Because here’s what they don’t understand. Everyone in the waiting room is sick, to varying degrees. They are fighting breast cancer. They are tired and bored and hungry and nauseas, in physical pain from previous infusions, sucking down water to combat dehydration from whatever cocktail of chemo they are getting. They are making multiple trips to the bathroom waiting to get called. Some are sitting in wheelchairs with oxygen tanks, slumped over doing their best to wait it out, looking like they are at the end of a very long, hard road. It’s emotionally draining to look at some of them and wonder, “Does she have what I have? Is she triple positive, or triple negative? Did her cancer metastasize? Is she HER2 positive? Are they out of options for her?” You have your own battle, but you wonder where her battle started and how it will end and can’t help but see your own possible future in everyone else sitting in that room fortnite herunterladen handy.  It’s bad enough to be there for 20-30 minutes waiting, but 2 hours and 45 minutes is enough time to jump like an Olympic level trampoliner to a thousand and one horrible conclusions.

At one point during our conversation we saw nurses running frantically by my suite towards the waiting room, then back again, then again towards the waiting room, all with concerned, panicked faces.  My nurse came in and said that a patient had fallen down in the hallway of the waiting room. I joked, “Well that’s one way to get some attention, she probably just wanted someone to see her and get her in a room! I’m going to try that next week.”  She didn’t think it was the right plan.

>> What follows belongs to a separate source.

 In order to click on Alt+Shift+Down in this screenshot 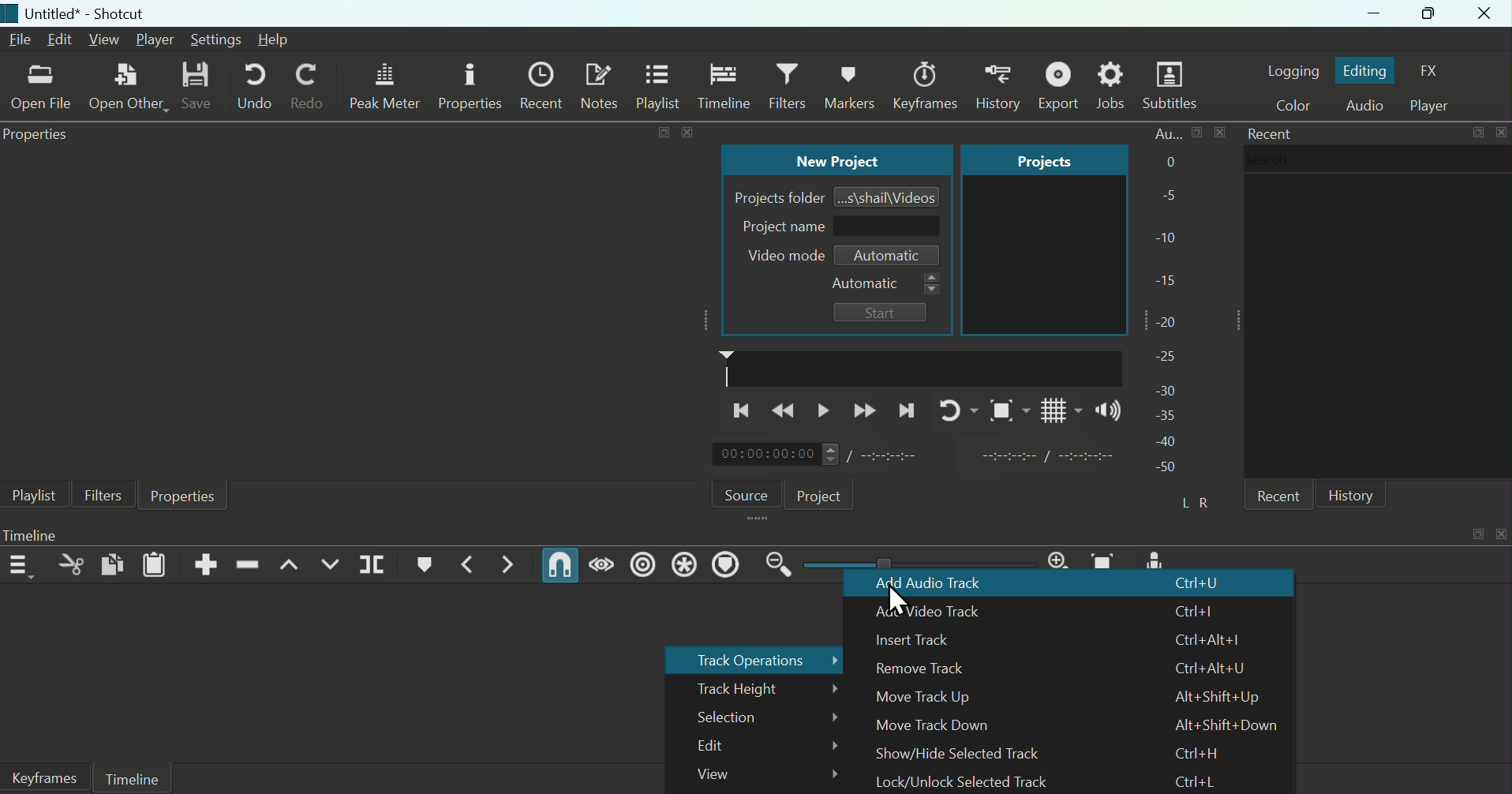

I don’t know yet what changes, if any, will be made. But it’s not right and it’s not fair to all of the patients to overload the schedule when there’s not enough rooms or nurses to accommodate it empire earth 1 free download full version. The brunt of inadequate scheduling should not fall on the shoulders of the patients who are simply trying to keep their bald heads above water and get through the day.

So next week when I’m in the waiting room for my 10th infusion, if the wait time starts to creep up, I will channel my inner Norma Rae and without a doubt again I will get up and speak up, for all of us.

QUICK UPDATE: A few people have asked how this could be since Sloan Kettering is such a top notch facility.  I felt I should clarify. It IS. My surgeon and oncologist are two of the smartest women in breast cancer medicine and their nurses and even the billing department are on top of everything.  If I had to go this far all over again I’d pick each of them to go along for the ride.  The only problem I’ve faced is this issue of epic delays trying to get chemo saliorel. It is most likely caused by the sheer volume of patients who are there, but that doesn’t excuse it. They need to expand, group up patients for infusions, add more suites or start doing some night sessions to accommodate the number of patients. Something.